Excerpted records –
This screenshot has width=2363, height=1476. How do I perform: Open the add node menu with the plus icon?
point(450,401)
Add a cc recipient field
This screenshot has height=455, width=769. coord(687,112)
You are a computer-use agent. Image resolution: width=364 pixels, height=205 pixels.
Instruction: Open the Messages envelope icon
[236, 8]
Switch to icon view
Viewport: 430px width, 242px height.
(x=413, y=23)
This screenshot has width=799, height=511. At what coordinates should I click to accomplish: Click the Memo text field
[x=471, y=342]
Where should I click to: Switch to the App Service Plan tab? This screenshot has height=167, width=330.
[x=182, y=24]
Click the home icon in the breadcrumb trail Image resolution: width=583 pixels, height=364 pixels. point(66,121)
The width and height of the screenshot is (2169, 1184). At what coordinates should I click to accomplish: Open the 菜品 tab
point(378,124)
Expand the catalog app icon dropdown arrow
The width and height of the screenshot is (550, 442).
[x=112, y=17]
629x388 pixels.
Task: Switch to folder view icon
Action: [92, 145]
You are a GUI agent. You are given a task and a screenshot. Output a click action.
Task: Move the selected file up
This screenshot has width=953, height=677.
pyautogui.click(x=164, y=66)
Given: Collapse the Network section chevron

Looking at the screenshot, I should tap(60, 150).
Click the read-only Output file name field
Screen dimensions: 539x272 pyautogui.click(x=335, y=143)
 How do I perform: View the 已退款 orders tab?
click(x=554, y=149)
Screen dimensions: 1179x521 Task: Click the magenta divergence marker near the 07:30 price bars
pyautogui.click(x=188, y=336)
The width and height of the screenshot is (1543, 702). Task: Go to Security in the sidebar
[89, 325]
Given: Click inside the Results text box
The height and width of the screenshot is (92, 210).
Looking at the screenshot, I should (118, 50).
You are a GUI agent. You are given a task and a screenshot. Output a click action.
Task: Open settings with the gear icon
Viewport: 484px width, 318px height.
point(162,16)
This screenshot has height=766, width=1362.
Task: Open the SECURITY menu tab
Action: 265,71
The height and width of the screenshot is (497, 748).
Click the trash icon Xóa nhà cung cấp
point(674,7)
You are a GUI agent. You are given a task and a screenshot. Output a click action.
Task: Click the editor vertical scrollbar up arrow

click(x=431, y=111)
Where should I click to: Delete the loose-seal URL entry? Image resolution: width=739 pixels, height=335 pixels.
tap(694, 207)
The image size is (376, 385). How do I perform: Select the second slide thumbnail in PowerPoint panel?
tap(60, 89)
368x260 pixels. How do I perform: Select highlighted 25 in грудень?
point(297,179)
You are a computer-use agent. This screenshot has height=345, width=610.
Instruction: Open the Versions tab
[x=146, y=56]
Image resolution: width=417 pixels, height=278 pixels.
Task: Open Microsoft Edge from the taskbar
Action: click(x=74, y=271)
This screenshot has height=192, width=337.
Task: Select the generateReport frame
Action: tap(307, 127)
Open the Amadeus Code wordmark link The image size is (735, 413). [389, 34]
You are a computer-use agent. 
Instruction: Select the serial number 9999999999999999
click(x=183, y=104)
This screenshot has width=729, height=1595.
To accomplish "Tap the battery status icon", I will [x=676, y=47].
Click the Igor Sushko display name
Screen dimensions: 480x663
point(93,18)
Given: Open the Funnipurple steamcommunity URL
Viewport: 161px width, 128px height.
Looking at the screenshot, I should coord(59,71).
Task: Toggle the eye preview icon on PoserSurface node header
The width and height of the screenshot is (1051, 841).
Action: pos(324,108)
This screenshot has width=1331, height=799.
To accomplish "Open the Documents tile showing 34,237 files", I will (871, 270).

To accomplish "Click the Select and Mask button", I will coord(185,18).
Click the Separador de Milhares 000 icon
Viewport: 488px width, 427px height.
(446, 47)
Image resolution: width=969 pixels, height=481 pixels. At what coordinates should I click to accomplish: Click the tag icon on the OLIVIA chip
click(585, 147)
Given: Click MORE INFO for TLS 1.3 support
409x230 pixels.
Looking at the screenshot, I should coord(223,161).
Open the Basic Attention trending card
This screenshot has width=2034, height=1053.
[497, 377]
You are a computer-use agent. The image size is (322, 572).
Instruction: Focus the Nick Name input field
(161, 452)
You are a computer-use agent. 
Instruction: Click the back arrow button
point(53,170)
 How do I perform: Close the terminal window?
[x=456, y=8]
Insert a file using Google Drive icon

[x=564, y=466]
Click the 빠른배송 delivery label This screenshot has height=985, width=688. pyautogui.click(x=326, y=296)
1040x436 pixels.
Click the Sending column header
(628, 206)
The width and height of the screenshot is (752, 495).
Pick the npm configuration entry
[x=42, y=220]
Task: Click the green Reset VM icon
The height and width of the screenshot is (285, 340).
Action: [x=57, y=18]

Stated task – Reproduce all of the items above, substituting "desktop automation agent" for every occurrence of "computer-use agent" and leaving everything else unchanged.

Exercise solution –
This screenshot has width=2363, height=1476. How do I perform: Open the add node menu with the plus icon?
point(450,401)
Add a cc recipient field
This screenshot has height=455, width=769. coord(687,112)
You are a desktop automation agent. Image resolution: width=364 pixels, height=205 pixels.
Instruction: Open the Messages envelope icon
[236, 8]
Switch to icon view
Viewport: 430px width, 242px height.
(x=413, y=23)
This screenshot has width=799, height=511. At what coordinates should I click to accomplish: Click the Memo text field
[x=471, y=342]
Where should I click to: Switch to the App Service Plan tab? This screenshot has height=167, width=330.
[x=182, y=24]
Click the home icon in the breadcrumb trail Image resolution: width=583 pixels, height=364 pixels. point(66,121)
The width and height of the screenshot is (2169, 1184). At what coordinates should I click to accomplish: Open the 菜品 tab
point(378,124)
Expand the catalog app icon dropdown arrow
The width and height of the screenshot is (550, 442).
[x=112, y=17]
629x388 pixels.
Task: Switch to folder view icon
Action: [92, 145]
You are a GUI agent. You are given a task and a screenshot. Output a click action.
Task: Move the selected file up
This screenshot has width=953, height=677.
pyautogui.click(x=164, y=66)
Given: Collapse the Network section chevron

Looking at the screenshot, I should tap(60, 150).
Click the read-only Output file name field
Screen dimensions: 539x272 pyautogui.click(x=335, y=143)
 How do I perform: View the 已退款 orders tab?
click(x=554, y=149)
Screen dimensions: 1179x521 Task: Click the magenta divergence marker near the 07:30 price bars
pyautogui.click(x=188, y=336)
The width and height of the screenshot is (1543, 702). Task: Go to Security in the sidebar
[89, 325]
Given: Click inside the Results text box
The height and width of the screenshot is (92, 210).
Looking at the screenshot, I should (118, 50).
You are a GUI agent. You are given a task and a screenshot. Output a click action.
Task: Open settings with the gear icon
Viewport: 484px width, 318px height.
point(162,16)
This screenshot has height=766, width=1362.
Task: Open the SECURITY menu tab
Action: 265,71
The height and width of the screenshot is (497, 748).
Click the trash icon Xóa nhà cung cấp
point(674,7)
You are a GUI agent. You are given a task and a screenshot. Output a click action.
Task: Click the editor vertical scrollbar up arrow

click(x=431, y=111)
Where should I click to: Delete the loose-seal URL entry? Image resolution: width=739 pixels, height=335 pixels.
tap(694, 207)
The image size is (376, 385). How do I perform: Select the second slide thumbnail in PowerPoint panel?
tap(60, 89)
368x260 pixels. How do I perform: Select highlighted 25 in грудень?
point(297,179)
You are a desktop automation agent. This screenshot has height=345, width=610.
Instruction: Open the Versions tab
[x=146, y=56]
Image resolution: width=417 pixels, height=278 pixels.
Task: Open Microsoft Edge from the taskbar
Action: click(x=74, y=271)
This screenshot has height=192, width=337.
Task: Select the generateReport frame
Action: tap(307, 127)
Open the Amadeus Code wordmark link The image size is (735, 413). [389, 34]
You are a desktop automation agent. 
Instruction: Select the serial number 9999999999999999
click(x=183, y=104)
This screenshot has width=729, height=1595.
To accomplish "Tap the battery status icon", I will [x=676, y=47].
Click the Igor Sushko display name
Screen dimensions: 480x663
point(93,18)
Given: Open the Funnipurple steamcommunity URL
Viewport: 161px width, 128px height.
Looking at the screenshot, I should coord(59,71).
Task: Toggle the eye preview icon on PoserSurface node header
The width and height of the screenshot is (1051, 841).
Action: pos(324,108)
This screenshot has width=1331, height=799.
To accomplish "Open the Documents tile showing 34,237 files", I will (871, 270).

To accomplish "Click the Select and Mask button", I will coord(185,18).
Click the Separador de Milhares 000 icon
Viewport: 488px width, 427px height.
(446, 47)
Image resolution: width=969 pixels, height=481 pixels. At what coordinates should I click to accomplish: Click the tag icon on the OLIVIA chip
click(585, 147)
Given: Click MORE INFO for TLS 1.3 support
409x230 pixels.
Looking at the screenshot, I should coord(223,161).
Open the Basic Attention trending card
This screenshot has width=2034, height=1053.
[497, 377]
You are a desktop automation agent. The image size is (322, 572).
Instruction: Focus the Nick Name input field
(161, 452)
You are a desktop automation agent. 
Instruction: Click the back arrow button
point(53,170)
 How do I perform: Close the terminal window?
[x=456, y=8]
Insert a file using Google Drive icon

[x=564, y=466]
Click the 빠른배송 delivery label This screenshot has height=985, width=688. pyautogui.click(x=326, y=296)
1040x436 pixels.
Click the Sending column header
(628, 206)
The width and height of the screenshot is (752, 495).
Pick the npm configuration entry
[x=42, y=220]
Task: Click the green Reset VM icon
The height and width of the screenshot is (285, 340).
Action: [x=57, y=18]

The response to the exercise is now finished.